In general, things produced in the United States do not travel well.
American cars, for example, are fine in a country where you can drive arrow-straight for hundreds of kilometres. But where the roads are twistier than Michael Jackson's Afro, as in most of the rest of the world, they are completely inappropriate, waddling into corners like an elephant on a unicycle.
And so it is with some US self-help, "foolproof" business books.
Michael J Maher's latest book The Seven Levels of Communication, published by Piatkus, is a case in point. Subtitled "Go from relationships to referrals", it explains what it takes to be a great salesman through the medium of a novel. Kansas-based Maher tells the tale of Rick Masters, a US property broker down on his luck. After meeting Michelle, to whom he is blushingly attracted, he attends a conference at her suggestion to learn how she hit the big time in the mortgage industry. There he experiences the sales evangelism of one Jay Michaels (the clue is in the author's name .) and hears the great orator expound his Seven Levels and the Spectrum of Solutions system. Rick is soon caught up in the stirring atmosphere and his cynicism evaporates as he is welcomed into the Generosity Generation.

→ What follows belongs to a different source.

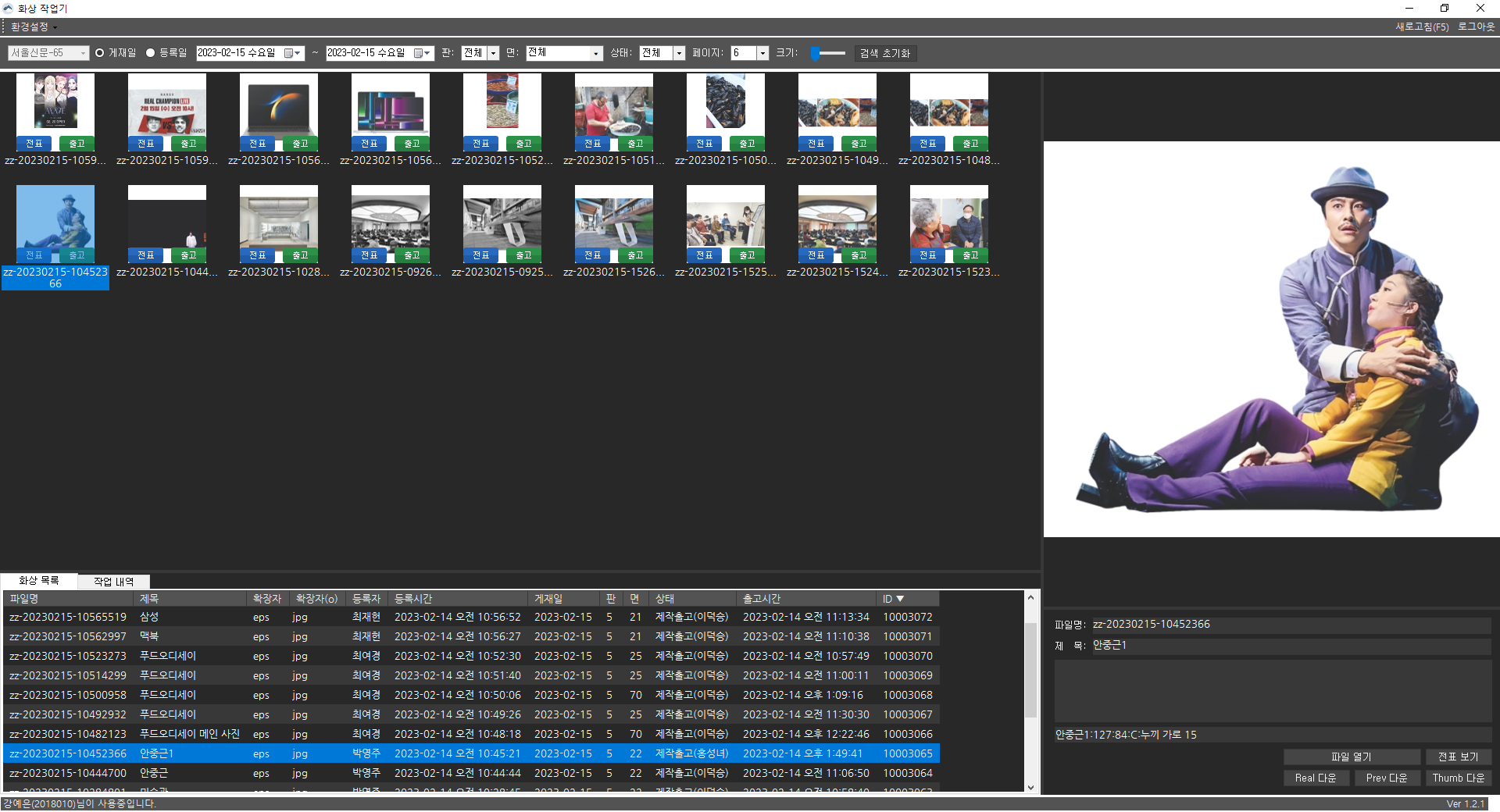Click the 출고 badge on the selected zz-20230215-10452366 thumbnail
The image size is (1500, 812).
click(x=76, y=255)
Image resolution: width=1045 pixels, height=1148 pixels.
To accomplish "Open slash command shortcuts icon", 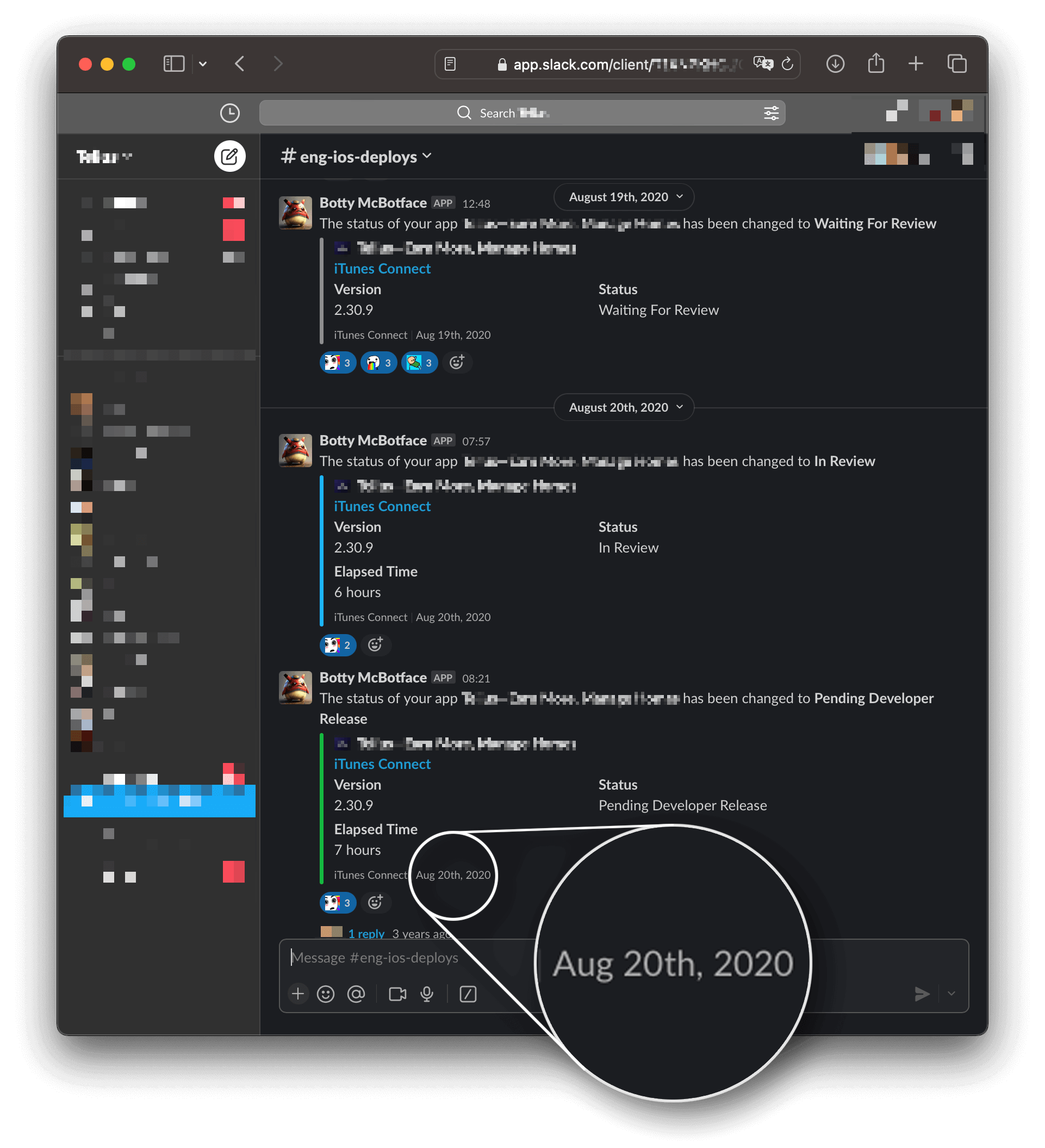I will (x=468, y=994).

From there Rick is appointed a personal coach - called Coach - and begins the arduous odyssey that will lead him through the Seven Levels of the title to property sales Nirvana. Unfortunately for the reader, this comes via a set of lessons that are more akin to a substance-abuse rehab programme than a real-world business solution.
Not long ago, The National carried an article decrying the proliferation of inane and meaningless business-speak. Maher goes one better by creating a whole separate language. The book is peppered with frankly ludicrous terminology such as The Triangle of Trust, Hour of Power and Networking Stack, often with "helpful" diagrams to aid understanding.
As a novel, The Seven Levels of Communication is a faintly engaging story by a not very good writer. As a business tool, it's about as much use as a V8 Mustang in a hairpin bend.
Unless your aim is to sell property to Hank and Myrtle in Kansas.